En 2016, la valeur de la production était de l’ordre de 117 MTND contre 30.1MTND en 2002, enregistrant un TCAM de 10%.
La production des métaux non ferreux accapare la part de lion avec 66% de la production totale de la branche « fonderie ».
Cet accroissement s’explique par la création de nouvelles fonderies de métaux non ferreux à l’instar de MAGAL DIE CASTING et MONTCELLI, les restructurations financières et industrielles touchant la société TUNICAST ainsi que l’adoption de nouvelle politique marketing par les sociétés SAFAS et FMT.
La part de production de l’activité « Fonderie » est restée stagnante depuis 2002 et représente 8% de la production du secteur «Sidérurgie, Métallurgie et Fonderie». Cette dernière a enregistré un ralentissement de la production et de la valeur ajoutée sur la période (2010- 2014) avec un TCAM de 4%.
La branche « Fonderie » compte actuellement 29 unités industrielles employant plus de 1500 personnes.
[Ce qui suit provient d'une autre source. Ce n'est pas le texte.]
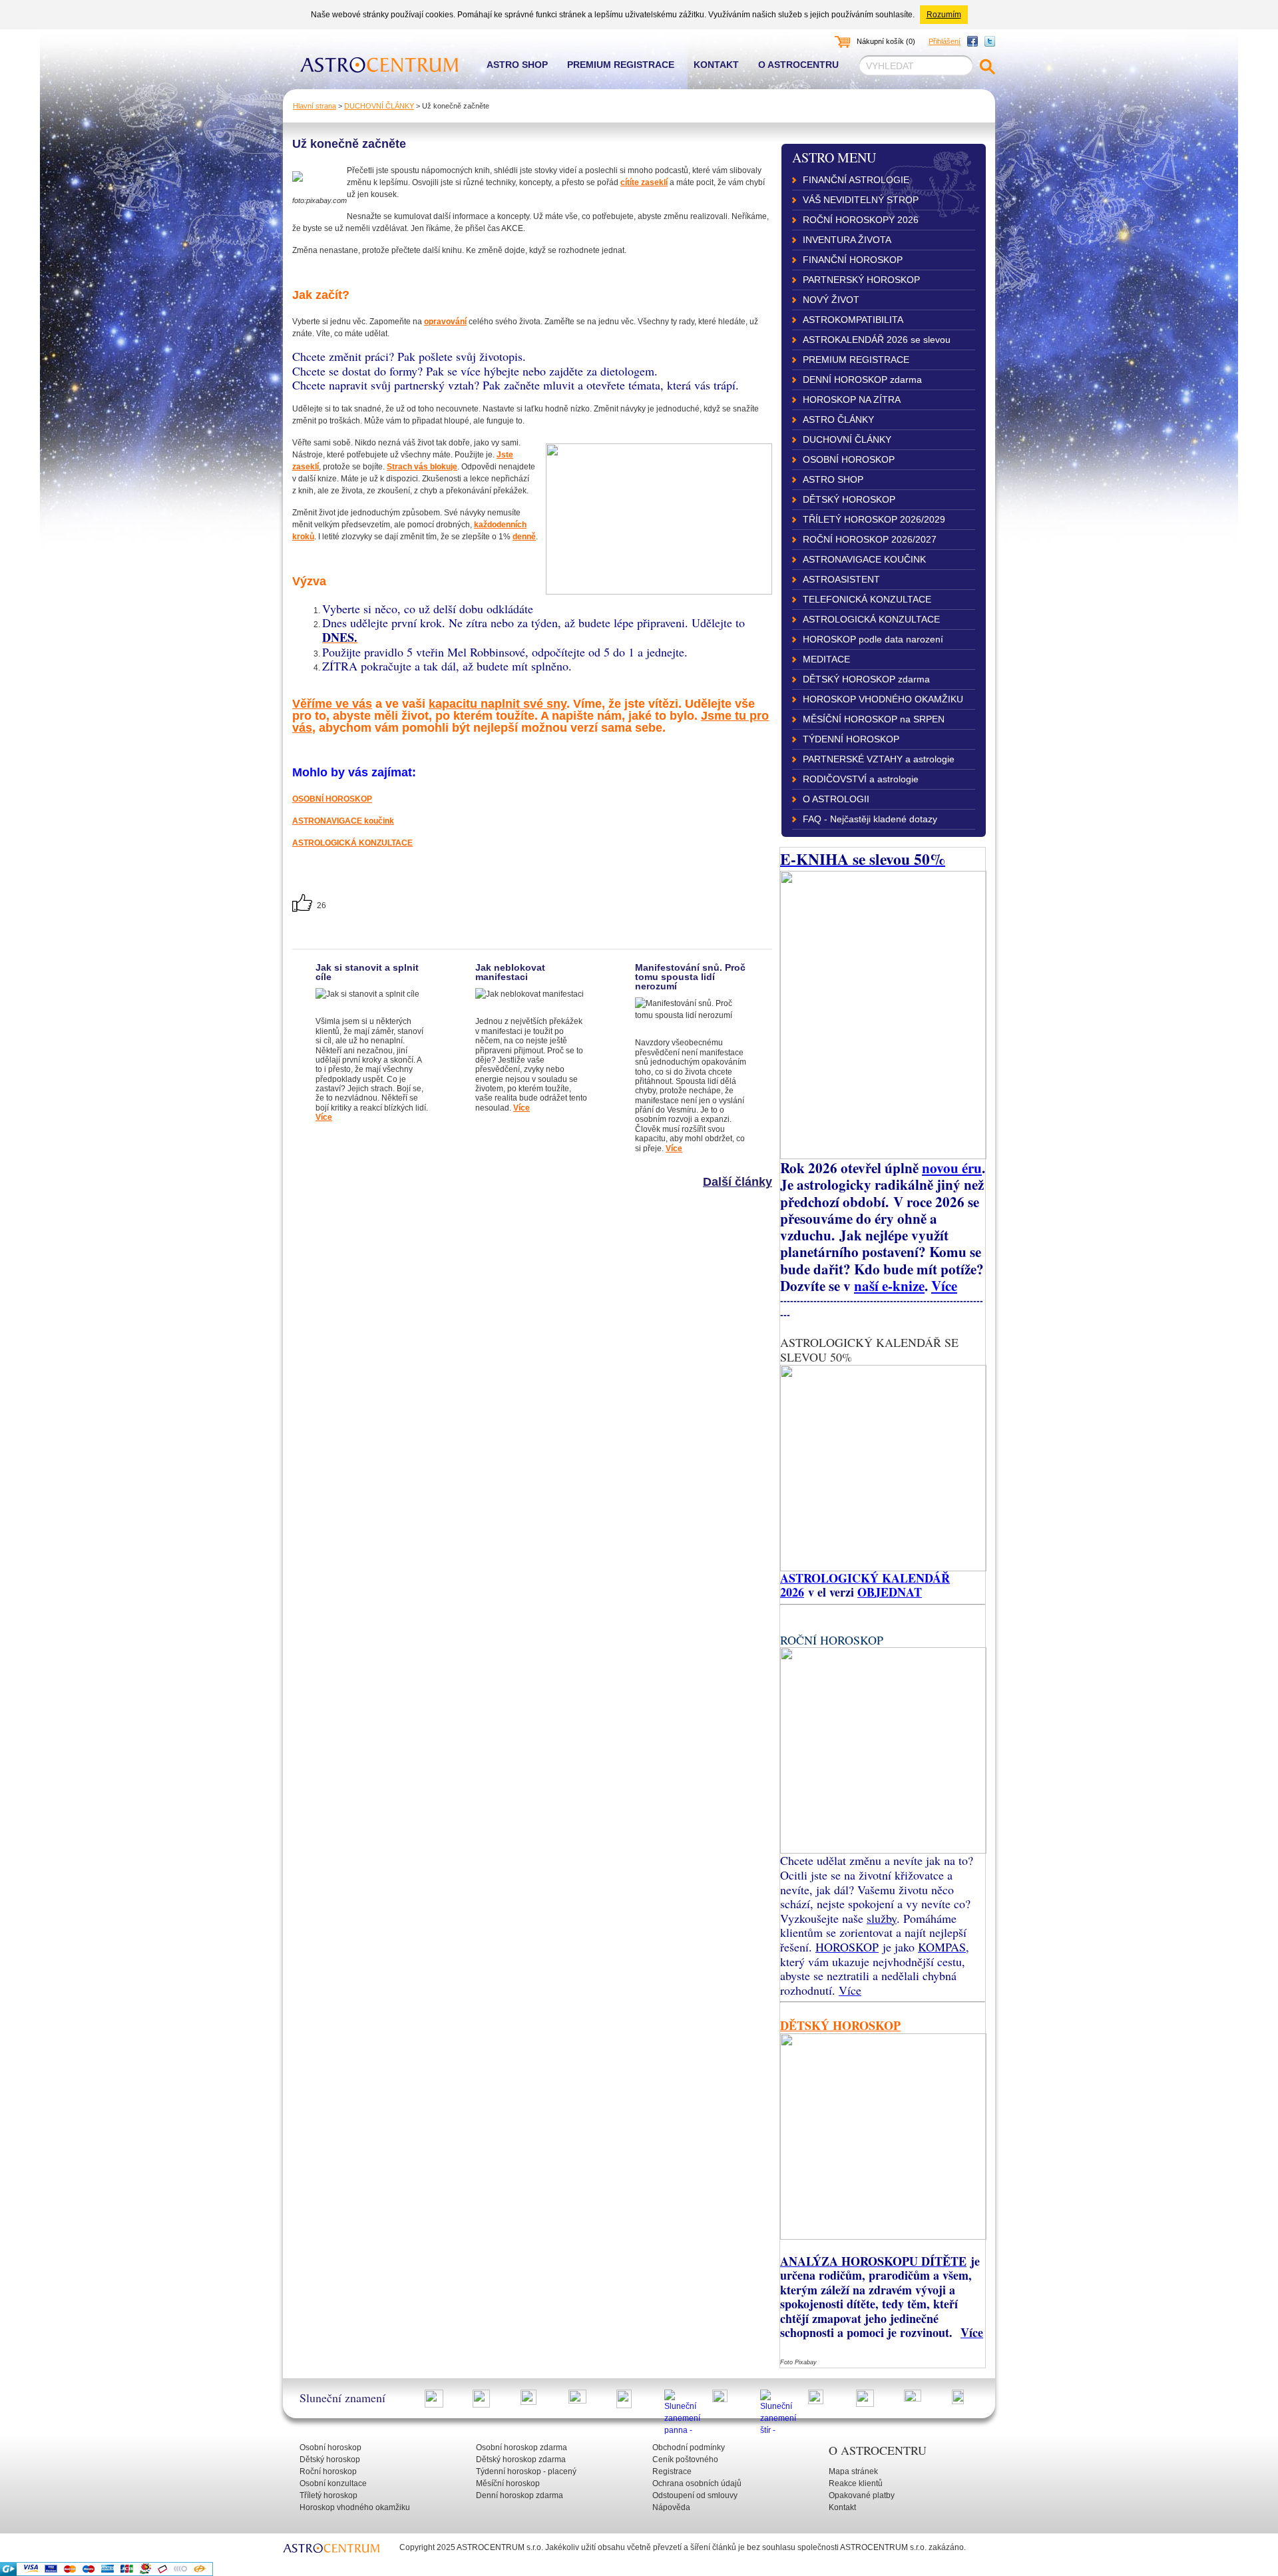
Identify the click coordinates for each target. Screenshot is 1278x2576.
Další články (737, 1181)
Ces fonderies sont classées selon trois catégories de produit : Fonderie d’acier, Fonderie de fonte, Fonderie de métaux non ferreux (Aluminium, Cuivre, Zamak,.., etc.).
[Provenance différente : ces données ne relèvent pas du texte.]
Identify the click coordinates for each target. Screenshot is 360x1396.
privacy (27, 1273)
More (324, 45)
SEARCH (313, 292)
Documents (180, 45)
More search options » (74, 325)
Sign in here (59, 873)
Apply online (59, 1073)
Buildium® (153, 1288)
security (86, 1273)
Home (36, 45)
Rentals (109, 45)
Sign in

Il est à signaler que 66% des entreprises sont des fonderies de métaux non ferreux, elles emploient 894 personnes.
11 fonderies de métaux non ferreux sont totalement exportatrices, spécialisées dans la fabrication des produits en aluminium, en zamak et en alliages cuivreux, ce qui explique l’évolution notable de cette activité pendant les dernières années.
66% des fonderies en Tunisie sont implantées dans les gouvernorats de Ben Arous, Sfax, et Zaghouan. Par contre, la part des régions intérieurs est négligeable, voire insignifiante.
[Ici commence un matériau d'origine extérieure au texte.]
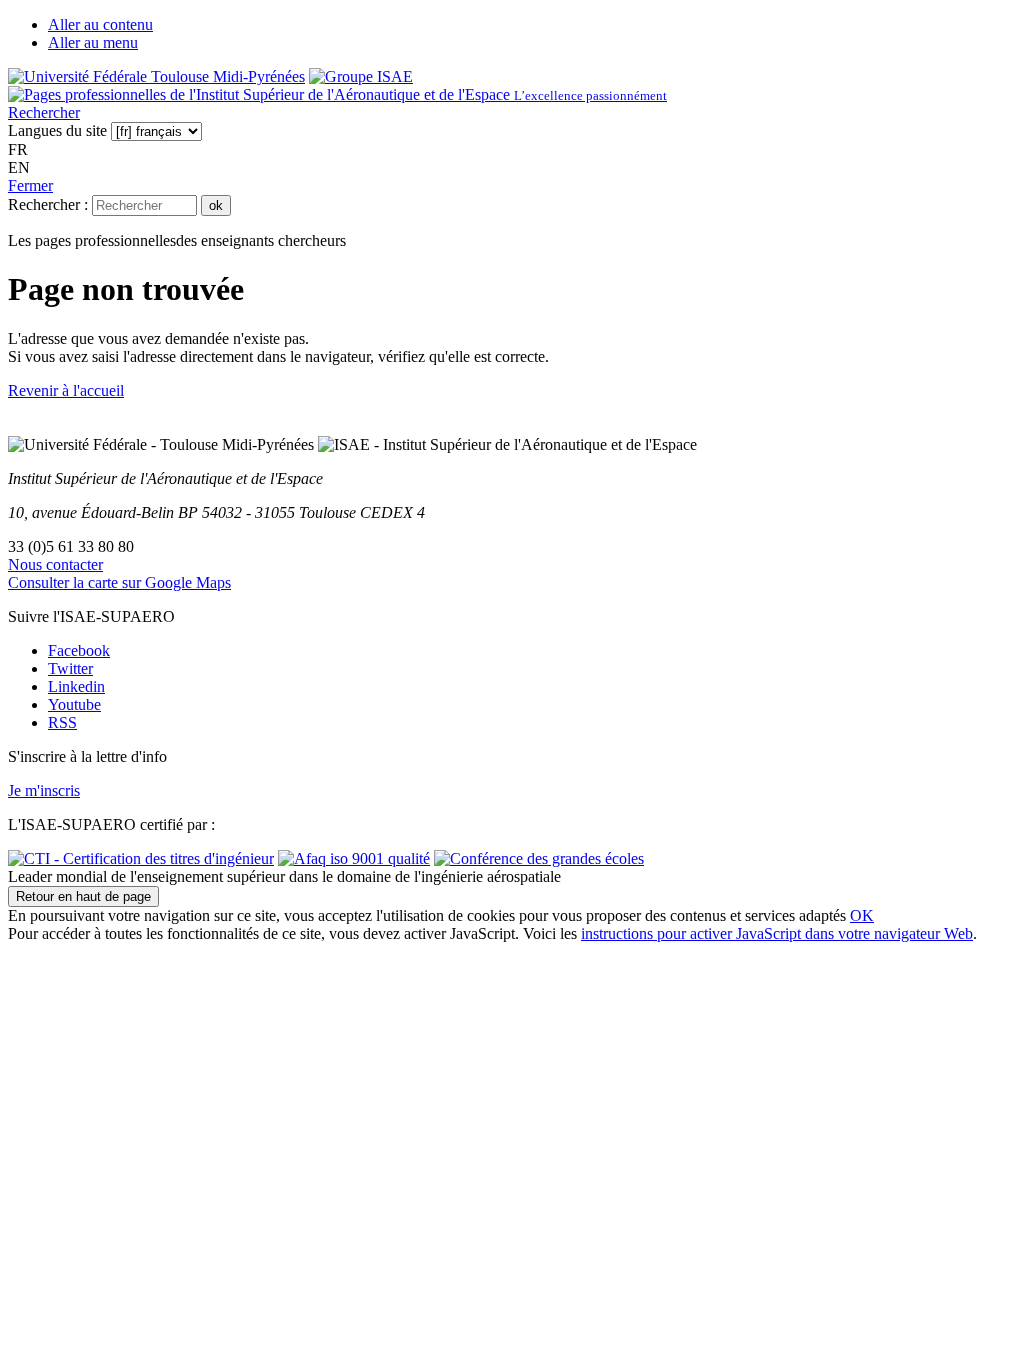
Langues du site (57, 130)
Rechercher (44, 112)
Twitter (70, 668)
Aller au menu (93, 42)
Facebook (79, 650)
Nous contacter (55, 564)
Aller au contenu (100, 24)
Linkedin (76, 686)
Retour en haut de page (83, 896)
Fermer (30, 185)
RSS (62, 722)
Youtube (74, 704)
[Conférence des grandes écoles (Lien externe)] (539, 858)
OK (862, 915)
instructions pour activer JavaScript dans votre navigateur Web (777, 933)
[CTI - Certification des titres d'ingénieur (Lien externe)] (141, 858)
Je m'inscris (44, 790)
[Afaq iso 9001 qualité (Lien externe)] (354, 858)
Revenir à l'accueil (66, 390)
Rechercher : (48, 204)
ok (216, 205)
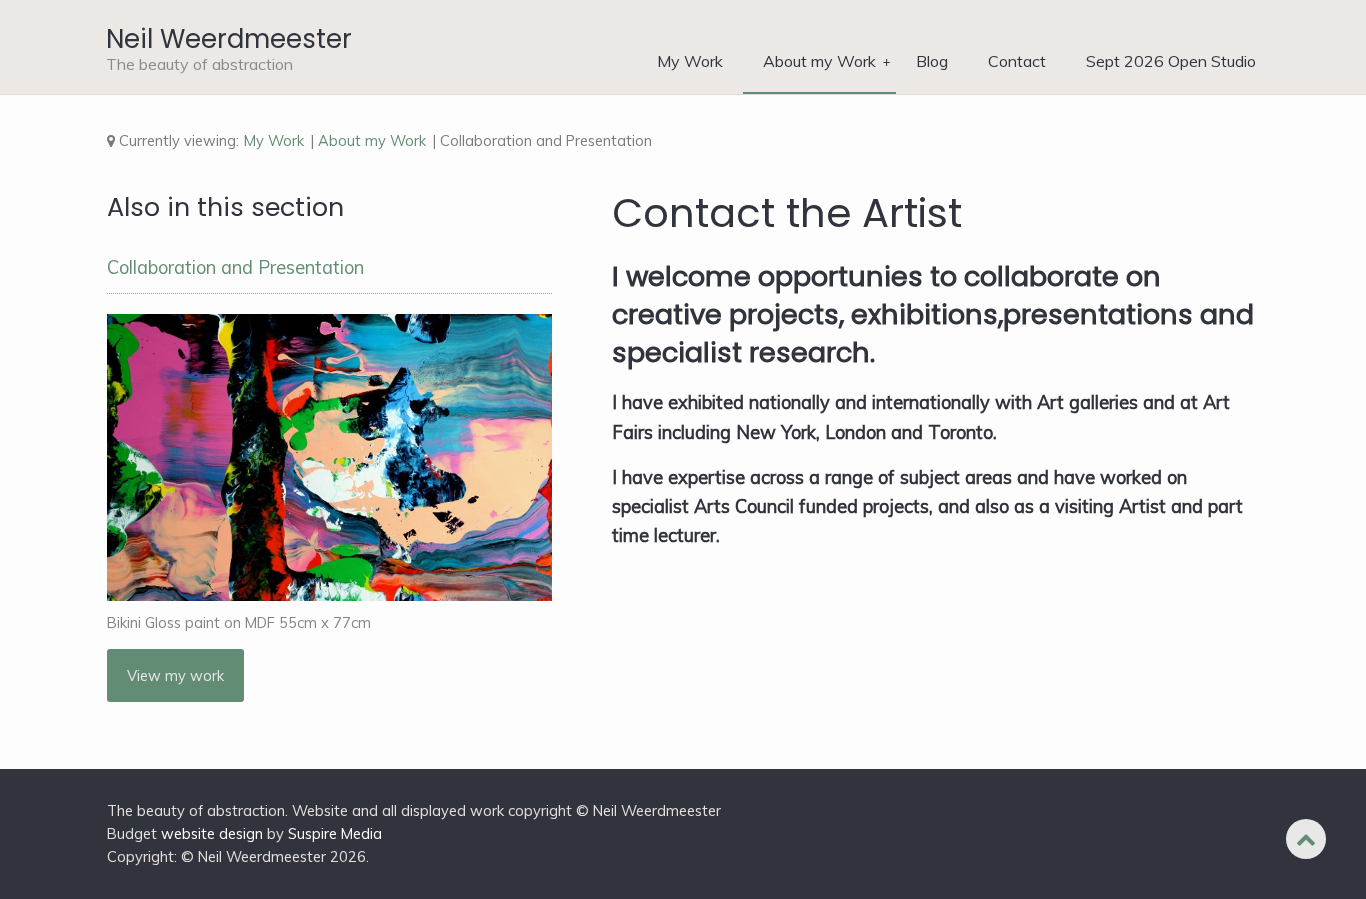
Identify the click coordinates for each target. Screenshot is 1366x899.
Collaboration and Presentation (235, 267)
7 entreprises opérant dans ce secteur sont certifiées, soit 24 % des entreprises. La certification ISO 9001 est la plus répondue pour toutes les entreprises du secteur.
Concernant les investissements, 47 attestations de dépôts de déclarations ADD de projets de fonderie ont été déposés sur la période 2010-2015 pour un investissement total de 55 MTND et permettant la création de 1250 postes d’emploi.
75% des ADD sont des projets de création, 19% des projets d’extension et 6% des projets de reconversion.
Les gouvernorats de Zaghouan et de Ben Arous détiennent la part importante avec 41% des investissements déclarés.
On note l’entrée en production d’une nouvelle fonderie de fonte dans la région de Zaghouan disposant de technologies avancées de moulage et fusion.
La gamme des produits fabriqués par les fonderies tunisiennes sont de deux types : ferreux et non-ferreux.
Concernant le premier type, il s’agit principalement d’articles de canalisations d’eau, de regards de chaussée, volute de pompe, flasques, pièces mécaniques diverses, …, etc.
En ce qui concerne l’acier, les produits fabriqués sont principalement des parties de turbines et des pompes pour le secteur du gaz & pétrole, des pièces mécaniques, pièces de rechange pour cimenterie (boulés pour tonneaux), des plaques de blindage de concasseur pour briqueterie,…, etc.
Pour les métaux non-ferreux nous citons : L’aluminium, le Zamak, le laiton.
La gamme des produits fabriqués concerne principalement des articles de quincaillerie (poignées de portes, crémones, boutons de portes, loquets, targettes, etc.), des articles sanitaires (accessoires de salles de bains, etc.), des pièces de décoration, des accessoires de réseaux électriques moyenne et basse tension (pinces d’ancrage, éléments d’accrochage pour isolateurs, etc.) et des éléments de radiateurs de chauffage.
Qui sont les clients potentiels des produits de la branche «Fonderie » ?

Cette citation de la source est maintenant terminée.